Normalized density for facetted plots

Question

Normalized density for facetted plots

seasmith opened this issue 5 years ago · 4 comments

Would it make sense to create a computed statistic to show the normalized/relative number of neighbors per group to the max nearest neighbors?

# i.e.
data$r_neighbors <- data$n_neighbors / max(data$n_neighbors)

Answer 1 · 2019-09-04T13:57:19.000Z

Yes it would make sense in some cases! I wouldn't want to make this the default behavior because I think raw neighbor counts are a bit more intuitive than relative ones, but for facetted plots I see how it can be useful. Maybe something like geom_pointdensity(relative=TRUE) would be worthwhile?

Answer 2 · 2019-09-06T17:33:38.000Z

Returning a computed stat would bring the function's behavior inline with other ggplot2 functions (i.e. stat_density_2d returns both density, ndensity, level, and nlevel).

# Example
library(ggplot2)
library(ggpointdensity)

ggplot(diamonds, aes(carat, price)) +
  geom_pointdensity(aes(color = stat(r_neighbors)))

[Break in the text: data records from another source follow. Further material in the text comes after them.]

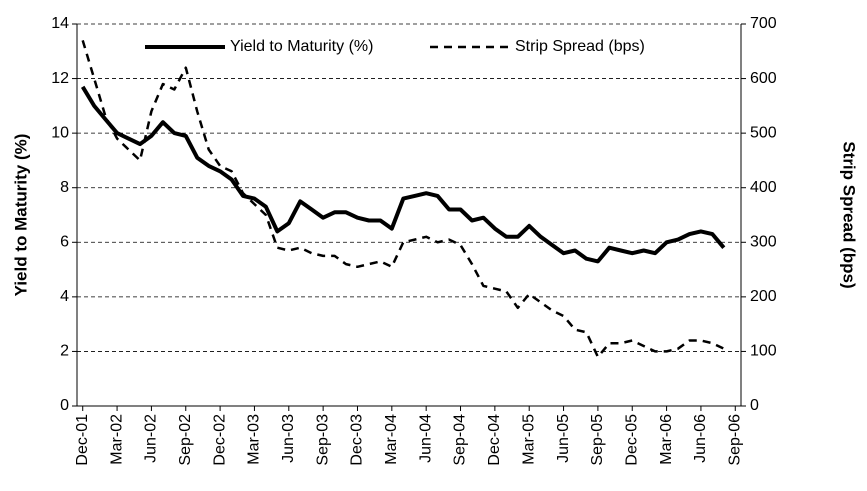 The height and width of the screenshot is (491, 867). Describe the element at coordinates (754, 406) in the screenshot. I see `y2-tick-label: 0` at that location. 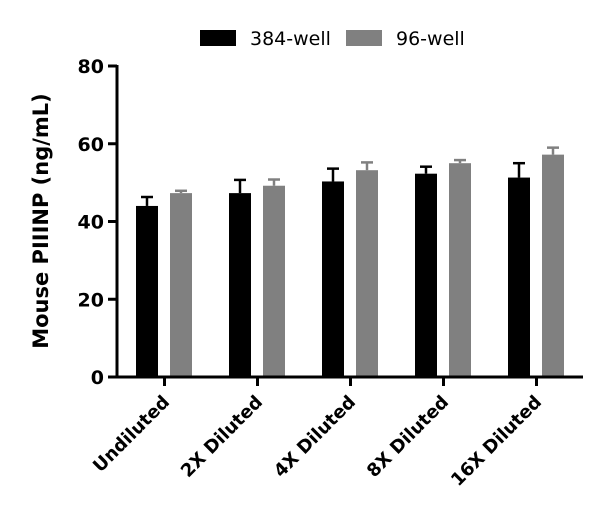 What do you see at coordinates (98, 378) in the screenshot?
I see `y-tick-label: 0` at bounding box center [98, 378].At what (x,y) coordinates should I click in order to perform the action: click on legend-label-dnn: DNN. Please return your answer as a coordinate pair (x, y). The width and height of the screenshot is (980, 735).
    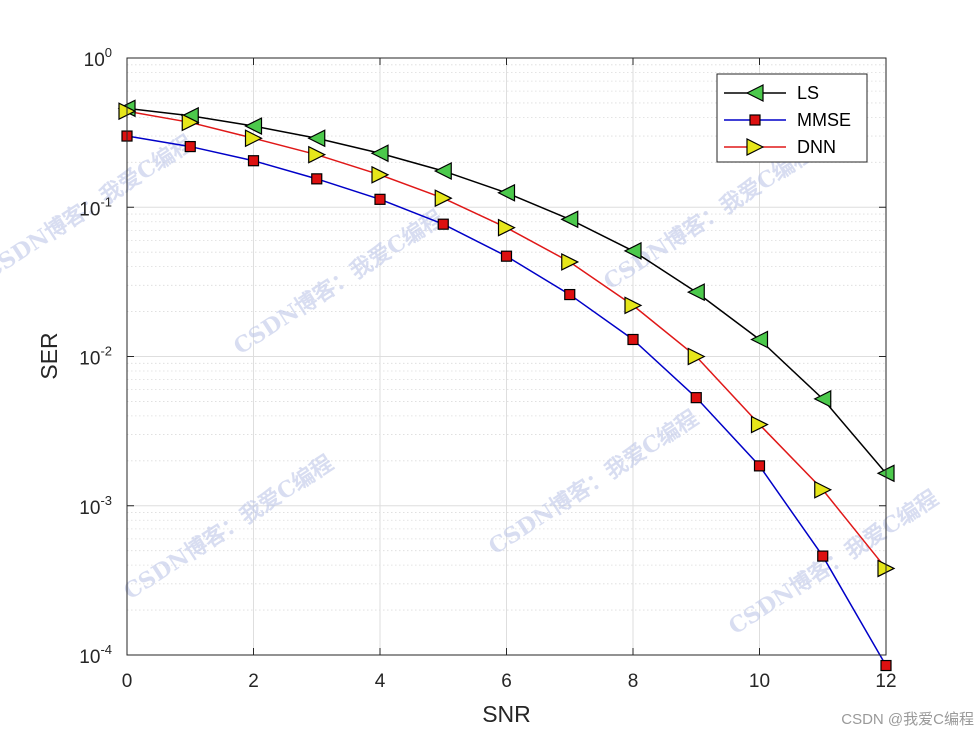
    Looking at the image, I should click on (816, 147).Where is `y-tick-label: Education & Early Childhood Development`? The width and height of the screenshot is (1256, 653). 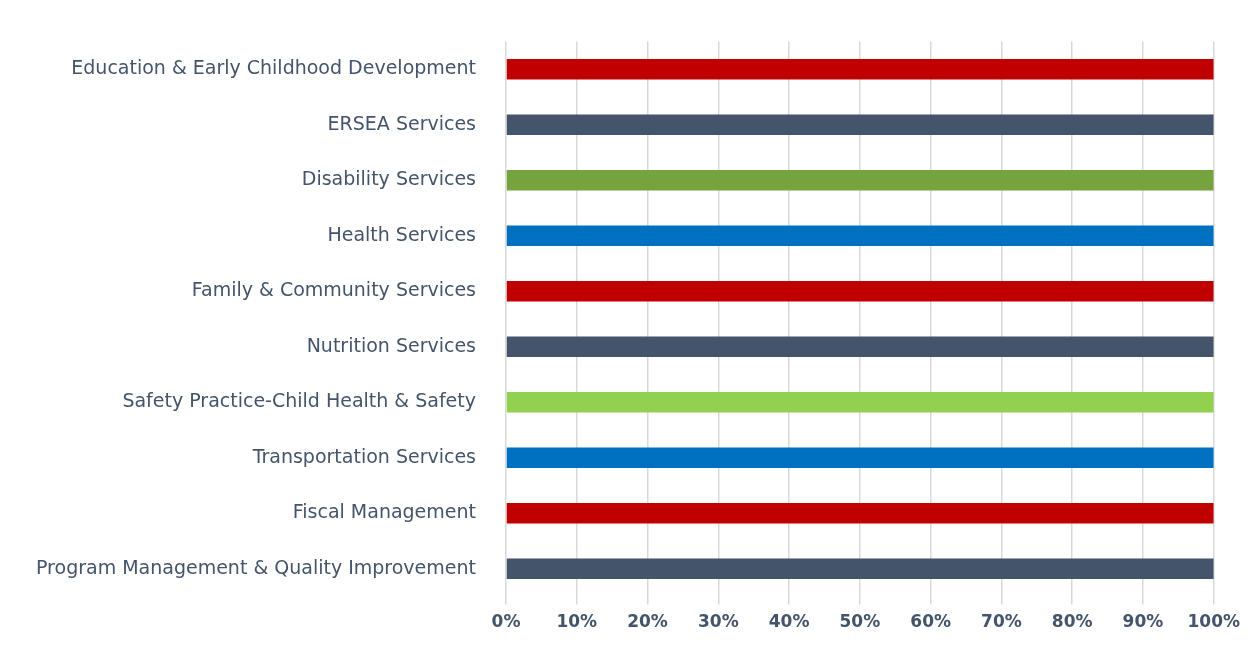 y-tick-label: Education & Early Childhood Development is located at coordinates (274, 68).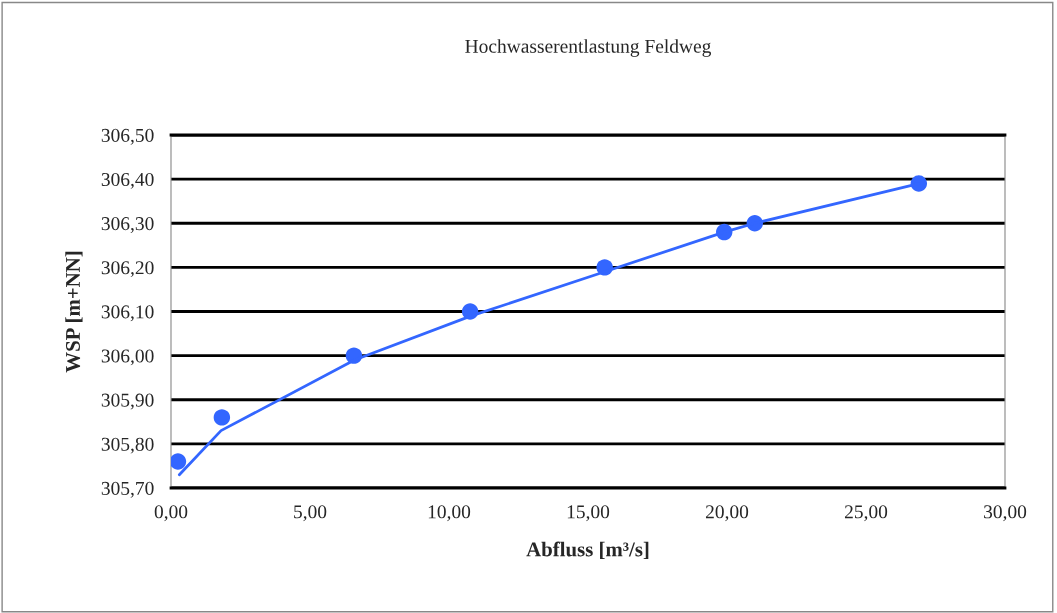  What do you see at coordinates (727, 514) in the screenshot?
I see `x-tick-label: 20,00` at bounding box center [727, 514].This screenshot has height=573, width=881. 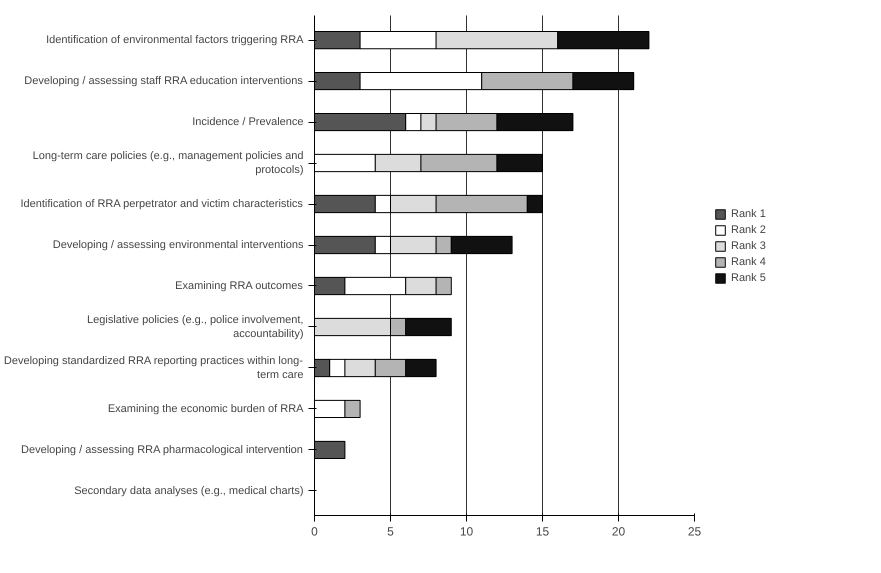 What do you see at coordinates (748, 246) in the screenshot?
I see `legend-label: Rank 3` at bounding box center [748, 246].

I feel density and ndensity are more inline with ggplot2 and would make the function more extendible (i.e. if the function accepted something like method = "kde2d" for 2d kernel-density or method = "bkde2d" for 2d binned kernel-density).

# Example

# Default method would be 'nn'
ggplot(diamonds, aes(carat, price)) +
  geom_pointdensity(aes(color = stat(ndensity)), method = "nn")

# kernel-density
ggplot(diamonds, aes(carat, price)) +
  geom_pointdensity(aes(color = stat(ndensity)), method = "bkde2d")

# binned kernel-density
ggplot(diamonds, aes(carat, price)) +
  geom_pointdensity(aes(color = stat(ndensity)), method = "bkde2d")

Answer 3 · 2019-09-06T18:05:41.000Z

Returning a computed stat would bring the function's behavior inline with other ggplot2 functions (i.e. stat_density_2d returns both density, ndensity, level, and nlevel).

This is already the case. stat_pointdensity computes a stat called n_neighbors.
I just realized you can even use this stat to plot the density as you originally proposed:

ggplot(dat, aes(x = x, y = y, color = stat(n_neighbors) / max(n_neighbors))) +
    geom_pointdensity() +
    scale_color_viridis()

I could tweak the stat_pointdensity to return both n_neighbors and the density for convenience.

Regarding your last suggestion with method = "something", I'm experimenting with something like this at the moment. Mostly to test out different algorithms to find an efficient one that can handle many points (issue #2).

Answer 4 · 2020-02-07T12:41:30.000Z

This was implemented in @bjreisman's recent pull request #8 , so I'm closing.